We can tune timers for fast convergence, for example OSPF can be configured to use a dead interval of only one second. The problem however is that all of these protocols were never really designed for sub-second failover. Hello packets and such are processed by the control plane so there is quite some overhead. BFD was designed to be fast, its packets can be processed by some interface modules or line cards so there isn’t much overhead.

BFD runs independent from any other (routing) protocols. Once it’s up and running, you can configure protocols like OSPF, EIGRP, BGP, HSRP, MPLS LDP etc. to use BFD for link failure detection instead of their own mechanisms. When the link fails, BFD will inform the protocol. Here’s how you can visualize this:

OSPF BFD R1 R2

R1 and R2 are configured to use BFD and will send control packets to each other. OSPF remains the same, it’s sending its OSPF packets. Once the link fails, this will happen:

BFD Informs OSPF Link Failure

 

When BFD doesn’t receive its control packets anymore it realizes we have a link failure and it will report this to OSPF. OSPF will then tear down the neighbor adjacency.

There are two operating modes to BFD, asynchronous mode and demand mode. The asynchronous mode is similar to the hello and holddown timers, BFD will keep sending hello packets (called BFD control packets) and when you don’t receive some of them, the session is teared down.

The demand mode is different, once BFD has found a neighbor it won’t continuously send control packets but only uses a polling mechanism. Another method has to be used to check reachability, for example it could check the receive and transmit statistics of the interface. Right now Cisco (or any other vendor I know of) doesn’t support BFD demand mode.

Both modes also support something called echo mode. When a device sends BFD echo packets then the receiver will return them without processing them. When the sender doesn’t get the echo packets back, it knows something is wrong and will tear down the session.
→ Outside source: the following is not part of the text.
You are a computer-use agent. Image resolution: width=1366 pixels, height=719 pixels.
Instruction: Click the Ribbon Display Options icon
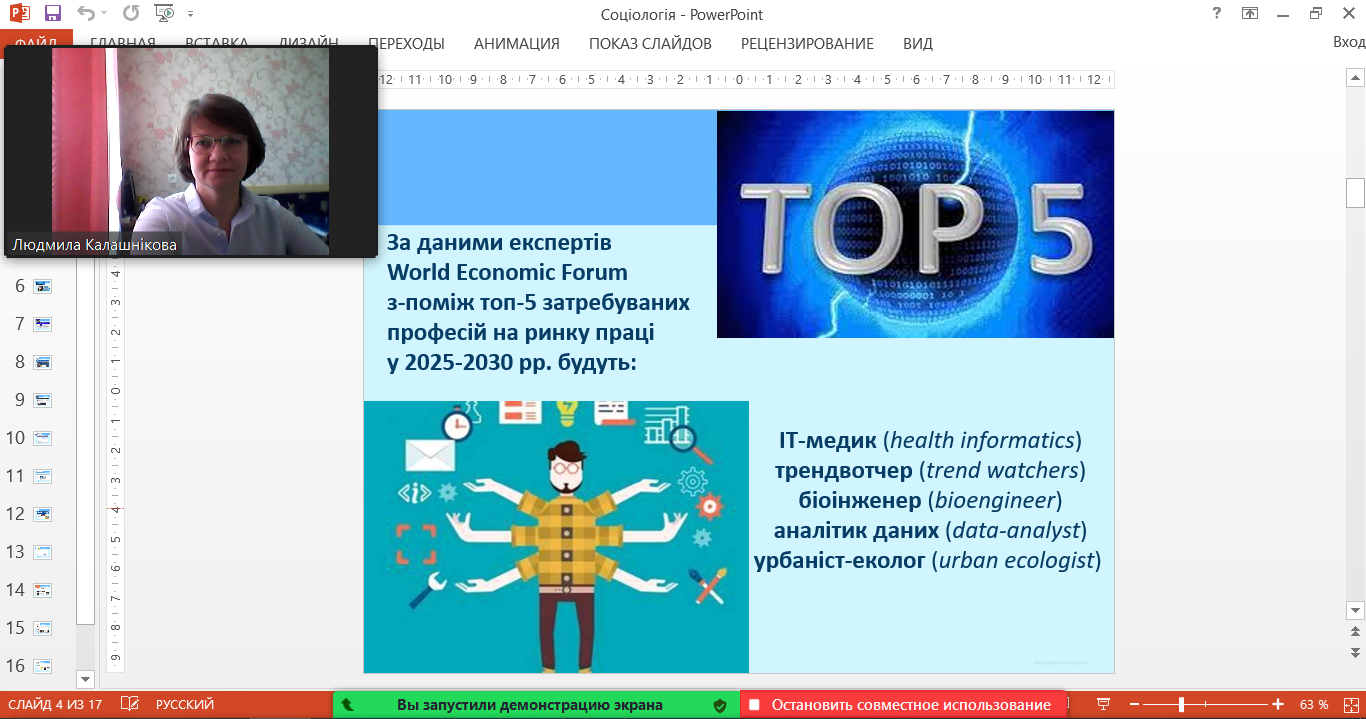tap(1249, 14)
Anyway enough talk about BFD for now, let’s take a look at this in action!

Configuration

To see why BFD is great, we will look at a scenario with and without BFD. I’ll use OSPF but many other (routing) protocols can be used.

OSPF without BFD

This is the topology that we will use:

BFD R1 SW1 R2

Above we have two routers that are connected to a switch and running OSPF. Here’s the configuration:

R1 & R2
(config)#router ospf 1
(config-router)#network 192.168.12.0 0.0.0.255 area 0

Nothing special, just regular OSPF. Suddenly the link fails:

BFD Link Failure R1 SW1

Here’s what will happen:

R1#
Jul 30 11:54:46.011: %LINEPROTO-5-UPDOWN: Line protocol on Interface FastEthernet0/0, changed state to down
Jul 30 11:54:46.011: %OSPF-5-ADJCHG: Process 1, Nbr 192.168.12.2 on FastEthernet0/0 from FULL to DOWN, Neighbor Down: Interface down or detached

R1 will detect this link failure right away since it’s directly connected to SW1. It will immediately drop the neighbor adjacency. What about R2?

R2#
Jul 30 11:55:14.667: %OSPF-5-ADJCHG: Process 1, Nbr 192.168.12.1 on FastEthernet0/0 from FULL to DOWN, Neighbor Down: Dead timer expired

R2 stops receiving OSPF hello packets from R1 so once the dead interval expires, it decides that R1 is unreachable and it will drop the neighbor adjacency. This took about 28 seconds.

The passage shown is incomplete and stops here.